> _To do_: Beginning with the line containing "Task: Toggle layer" and ending with the last line, repeat the records exactly.

Dataset entries
━━━━━━━━━━━━━━━━━━━━

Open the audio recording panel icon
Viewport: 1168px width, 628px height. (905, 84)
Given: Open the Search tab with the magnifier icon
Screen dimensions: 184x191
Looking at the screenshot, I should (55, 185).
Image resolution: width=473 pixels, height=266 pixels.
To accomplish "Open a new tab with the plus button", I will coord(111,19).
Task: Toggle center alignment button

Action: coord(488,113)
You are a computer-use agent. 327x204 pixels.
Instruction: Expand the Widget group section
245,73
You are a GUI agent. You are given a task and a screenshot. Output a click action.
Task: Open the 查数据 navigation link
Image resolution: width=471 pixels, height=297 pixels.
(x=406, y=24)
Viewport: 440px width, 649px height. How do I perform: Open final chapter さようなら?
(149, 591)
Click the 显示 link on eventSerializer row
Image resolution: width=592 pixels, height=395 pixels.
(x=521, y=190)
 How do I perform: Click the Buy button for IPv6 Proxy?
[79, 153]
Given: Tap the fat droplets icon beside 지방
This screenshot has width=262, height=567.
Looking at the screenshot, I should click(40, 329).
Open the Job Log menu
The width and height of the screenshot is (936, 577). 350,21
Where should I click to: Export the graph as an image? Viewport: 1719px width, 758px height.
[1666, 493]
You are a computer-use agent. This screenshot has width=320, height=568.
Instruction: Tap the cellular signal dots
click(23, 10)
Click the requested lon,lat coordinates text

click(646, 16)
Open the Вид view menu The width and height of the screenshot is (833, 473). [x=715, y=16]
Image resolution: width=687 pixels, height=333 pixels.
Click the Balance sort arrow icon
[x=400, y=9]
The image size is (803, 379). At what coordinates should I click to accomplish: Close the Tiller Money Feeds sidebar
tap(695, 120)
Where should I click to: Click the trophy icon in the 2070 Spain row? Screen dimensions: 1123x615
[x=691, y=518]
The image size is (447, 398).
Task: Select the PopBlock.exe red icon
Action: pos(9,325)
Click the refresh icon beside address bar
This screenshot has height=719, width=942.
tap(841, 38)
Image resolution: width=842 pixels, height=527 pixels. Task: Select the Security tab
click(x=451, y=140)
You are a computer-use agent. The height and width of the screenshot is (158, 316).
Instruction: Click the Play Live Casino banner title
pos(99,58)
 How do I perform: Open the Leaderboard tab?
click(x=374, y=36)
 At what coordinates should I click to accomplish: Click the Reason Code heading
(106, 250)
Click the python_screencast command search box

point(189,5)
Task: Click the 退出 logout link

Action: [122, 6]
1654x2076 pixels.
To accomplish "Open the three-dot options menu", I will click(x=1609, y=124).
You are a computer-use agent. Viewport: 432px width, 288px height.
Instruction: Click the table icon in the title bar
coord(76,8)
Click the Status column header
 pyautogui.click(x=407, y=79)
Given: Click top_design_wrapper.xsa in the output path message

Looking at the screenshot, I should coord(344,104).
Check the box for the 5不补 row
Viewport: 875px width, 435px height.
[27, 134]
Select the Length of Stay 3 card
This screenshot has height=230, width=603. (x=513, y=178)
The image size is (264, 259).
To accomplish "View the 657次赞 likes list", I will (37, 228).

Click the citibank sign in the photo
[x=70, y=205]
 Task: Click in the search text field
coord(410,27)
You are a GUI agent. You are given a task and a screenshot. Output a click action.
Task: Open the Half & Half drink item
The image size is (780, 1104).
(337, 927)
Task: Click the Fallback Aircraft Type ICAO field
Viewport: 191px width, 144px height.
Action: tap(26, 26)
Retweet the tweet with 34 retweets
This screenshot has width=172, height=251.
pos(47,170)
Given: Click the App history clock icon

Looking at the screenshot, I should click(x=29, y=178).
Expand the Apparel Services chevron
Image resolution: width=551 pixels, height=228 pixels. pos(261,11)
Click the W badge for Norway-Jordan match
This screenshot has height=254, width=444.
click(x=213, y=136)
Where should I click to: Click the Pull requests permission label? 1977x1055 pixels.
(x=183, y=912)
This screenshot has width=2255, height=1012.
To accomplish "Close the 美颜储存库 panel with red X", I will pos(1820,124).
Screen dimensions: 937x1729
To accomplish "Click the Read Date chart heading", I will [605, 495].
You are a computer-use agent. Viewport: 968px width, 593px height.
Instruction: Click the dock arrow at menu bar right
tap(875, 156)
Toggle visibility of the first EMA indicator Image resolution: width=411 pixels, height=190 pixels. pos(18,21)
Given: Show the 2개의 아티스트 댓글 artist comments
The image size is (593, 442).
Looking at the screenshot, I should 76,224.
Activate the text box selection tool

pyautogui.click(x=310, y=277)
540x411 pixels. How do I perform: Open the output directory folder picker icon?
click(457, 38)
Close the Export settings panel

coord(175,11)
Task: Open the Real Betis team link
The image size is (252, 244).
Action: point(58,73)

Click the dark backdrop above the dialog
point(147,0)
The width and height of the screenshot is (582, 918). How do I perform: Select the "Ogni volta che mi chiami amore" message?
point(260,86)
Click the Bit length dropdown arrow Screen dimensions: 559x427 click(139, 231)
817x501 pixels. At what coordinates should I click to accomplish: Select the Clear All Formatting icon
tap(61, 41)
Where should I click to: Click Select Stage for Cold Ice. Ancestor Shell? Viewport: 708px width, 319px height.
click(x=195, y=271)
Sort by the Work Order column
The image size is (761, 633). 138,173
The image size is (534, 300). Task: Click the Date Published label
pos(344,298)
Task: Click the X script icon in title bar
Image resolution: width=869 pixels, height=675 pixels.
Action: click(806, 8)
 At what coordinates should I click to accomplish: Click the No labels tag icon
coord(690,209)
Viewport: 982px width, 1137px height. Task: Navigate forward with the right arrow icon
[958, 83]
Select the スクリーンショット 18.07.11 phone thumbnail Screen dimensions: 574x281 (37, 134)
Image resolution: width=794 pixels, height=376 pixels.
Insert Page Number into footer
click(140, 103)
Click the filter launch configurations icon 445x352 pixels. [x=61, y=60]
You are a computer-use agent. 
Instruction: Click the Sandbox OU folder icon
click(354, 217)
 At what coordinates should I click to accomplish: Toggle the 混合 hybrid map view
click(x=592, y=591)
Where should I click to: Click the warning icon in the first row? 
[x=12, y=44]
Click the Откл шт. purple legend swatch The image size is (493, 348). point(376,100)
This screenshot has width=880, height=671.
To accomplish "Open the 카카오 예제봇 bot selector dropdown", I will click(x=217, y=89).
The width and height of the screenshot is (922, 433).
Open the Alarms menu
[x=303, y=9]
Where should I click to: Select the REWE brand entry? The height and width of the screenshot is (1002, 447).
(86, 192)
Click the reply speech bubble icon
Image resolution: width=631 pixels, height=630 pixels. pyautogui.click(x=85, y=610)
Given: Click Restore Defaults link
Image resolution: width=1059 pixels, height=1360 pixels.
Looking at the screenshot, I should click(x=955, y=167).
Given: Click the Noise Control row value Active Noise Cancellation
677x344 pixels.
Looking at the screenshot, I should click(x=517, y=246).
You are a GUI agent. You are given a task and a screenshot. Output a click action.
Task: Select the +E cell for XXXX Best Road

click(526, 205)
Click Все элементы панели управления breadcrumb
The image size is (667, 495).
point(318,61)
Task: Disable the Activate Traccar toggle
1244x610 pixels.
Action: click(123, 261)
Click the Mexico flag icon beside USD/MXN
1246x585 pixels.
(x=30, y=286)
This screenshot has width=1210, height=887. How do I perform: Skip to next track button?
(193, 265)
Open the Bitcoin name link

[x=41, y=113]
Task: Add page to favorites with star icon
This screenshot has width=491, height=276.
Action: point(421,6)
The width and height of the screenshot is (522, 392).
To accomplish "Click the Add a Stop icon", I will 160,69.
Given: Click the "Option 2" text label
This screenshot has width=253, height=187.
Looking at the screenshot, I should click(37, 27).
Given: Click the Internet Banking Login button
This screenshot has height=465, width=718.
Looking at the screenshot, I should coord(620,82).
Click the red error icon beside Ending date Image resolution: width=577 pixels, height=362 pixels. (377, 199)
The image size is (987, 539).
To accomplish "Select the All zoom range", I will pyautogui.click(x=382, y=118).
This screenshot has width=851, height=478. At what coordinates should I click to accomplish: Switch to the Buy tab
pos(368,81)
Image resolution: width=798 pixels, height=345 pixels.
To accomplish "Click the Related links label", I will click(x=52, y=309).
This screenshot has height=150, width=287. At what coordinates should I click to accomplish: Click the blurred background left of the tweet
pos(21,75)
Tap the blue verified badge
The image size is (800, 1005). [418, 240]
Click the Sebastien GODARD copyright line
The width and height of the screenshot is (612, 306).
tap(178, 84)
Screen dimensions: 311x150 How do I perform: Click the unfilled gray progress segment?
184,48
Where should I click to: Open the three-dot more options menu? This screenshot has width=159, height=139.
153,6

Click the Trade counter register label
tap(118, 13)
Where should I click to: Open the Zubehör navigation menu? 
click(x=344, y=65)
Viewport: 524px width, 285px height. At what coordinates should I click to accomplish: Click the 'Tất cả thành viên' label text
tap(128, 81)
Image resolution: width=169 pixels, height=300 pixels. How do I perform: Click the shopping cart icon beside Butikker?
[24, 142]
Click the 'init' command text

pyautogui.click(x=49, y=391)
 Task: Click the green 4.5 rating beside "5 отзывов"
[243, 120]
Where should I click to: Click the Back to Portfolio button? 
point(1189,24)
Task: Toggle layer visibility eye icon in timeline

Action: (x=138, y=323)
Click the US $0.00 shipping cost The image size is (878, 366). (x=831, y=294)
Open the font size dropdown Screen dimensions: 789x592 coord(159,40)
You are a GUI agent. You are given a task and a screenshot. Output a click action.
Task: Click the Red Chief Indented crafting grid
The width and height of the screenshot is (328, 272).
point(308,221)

━━━━━━━━━━━━━━━━━━━━

> _Reply_:
Task: Toggle layer visibility eye icon in timeline

Action: (x=138, y=323)
Click the US $0.00 shipping cost The image size is (878, 366). (x=831, y=294)
Open the font size dropdown Screen dimensions: 789x592 coord(159,40)
You are a GUI agent. You are given a task and a screenshot. Output a click action.
Task: Click the Red Chief Indented crafting grid
The width and height of the screenshot is (328, 272).
point(308,221)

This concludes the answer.